Statue honors fallen hero
Mon., June 13, 2005
Spokane astronaut Michael P. Anderson has been eulogized as a humble, deeply religious and inspirational man who lived out his dream.
For the past year, local artist Dorothy Fowler has used those descriptions to help her create an 8-foot-high, 600-pound bronze statue of Anderson. Her work was unveiled Sunday afternoon in the breezeway between the Opera House and Convention Center.
“It’s beautiful,” Anderson’s widow, Sandy, said after the one-hour dedication ceremony. “She did a really good job capturing the spirit of my husband.”
Anderson, a Spokane native and 1977 Cheney High School graduate, was one of seven crew members killed when the space shuttle Columbia exploded upon re-entry on Feb. 1, 2003. He was 43.
“I’m in awe of your artistry, your humbleness and your giftedness,” Sandy Anderson, a 1974 Ferris High graduate, said to Fowler at the dedication.
About 300 people attended the dedication, including Anderson’s daughters Sydney and Kaycee, who flew in from Houston with their mom; parents Bobbie and Barbara of Spokane; and brothers and sisters.
Several members of his NASA family, such as deputy director Frederick Gregory and Lt. Gen. Jefferson David Howell of the Johnson Space Center, flew in for the afternoon. Sen. Maria Cantwell, D-Wash., and U.S. Rep. Cathy McMorris, R-Wash., both sent representatives who read messages from the politicians. Spokane Mayor Jim West and some City Council members also attended but did not address the crowd.
“We’re not going to let a little rain rain on our parade today. This is wonderful,” Anne Marie Axworthy of Avista Utilities said to the crowd as a light sprinkle dampened the gowns of the Chanteuse Choir of University High School. “This memorial truly belongs to the community.”
Fowler, who also sculpted three sets of bronze doors at the entrance to Spokane’s Cathedral of Our Lady of Lourdes, said the statue’s pose was determined after she talked to the family and met with the committee. Anderson, in space uniform, is kneeling with his helmet in one hand and a dove in the other. The words “Keeping this Dream Alive” are molded on the base.
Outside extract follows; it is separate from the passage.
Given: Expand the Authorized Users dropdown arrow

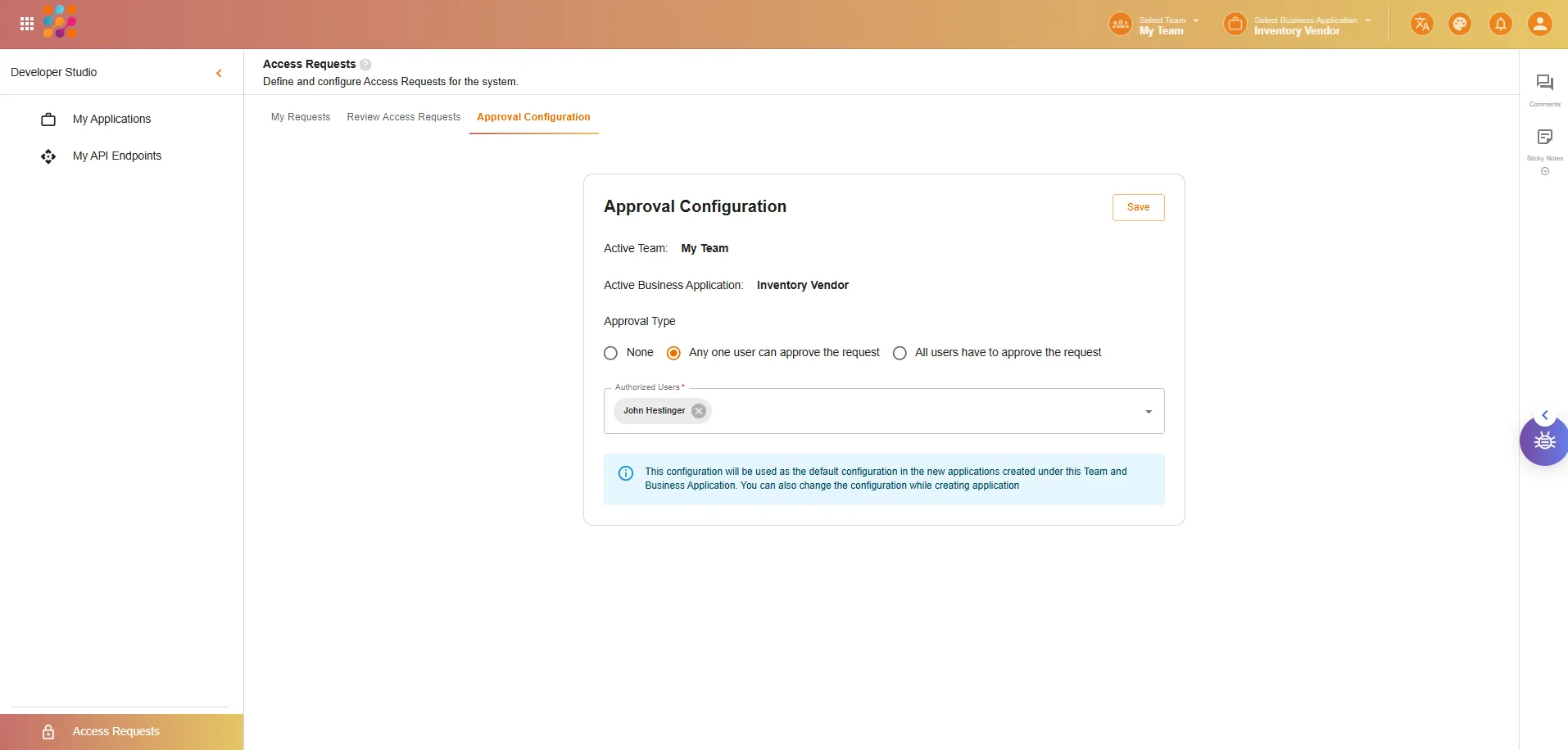Looking at the screenshot, I should click(x=1148, y=412).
Thirty white doves from Spangle were released when the family uncovered the statue.
The pose signifies three things, Fowler said.
“The kneeling position – humility; the uplifting arm and heavenward gaze – faith; releasing a dove of peace – inspiration.”
Fowler went on to say, “President Bush said this about Anderson at the memorial service: ‘Michael told his minister, “If this thing doesn’t come out right, don’t worry about me, I’m just going on higher.” ‘
“Those words spoke to my heart and inspired my work.”
The statue, which cost $125,000, was made possible through ambitious fund-raising. More than 70 percent of the money was donated by private citizens. Sacred Heart Medical Center, Avista, Washington Trust Bank and the Harriet Cheney Cowles Foundation were major donors.
The plan is to move the statue into a science center in Riverfront Park to be called Mobius at Michael P. Anderson Plaza. Construction won’t begin for at least two years and hinges on successful fund-raising.
Joe Bruce, director of children’s ministries at Hamblen Park Presbyterian Church, was one of the many Anderson admirers who stood throughout the program to pay his respects. A space enthusiast and instructor of a youth space program, Bruce said he met Anderson after he served on his first space flight in 1998. Anderson came to Spokane and visited four schools with Bruce.
“He was inspirational to the kids,” Bruce said. “Our job is to keep students interested in science and math. The first person who will walk on Mars is in school today.”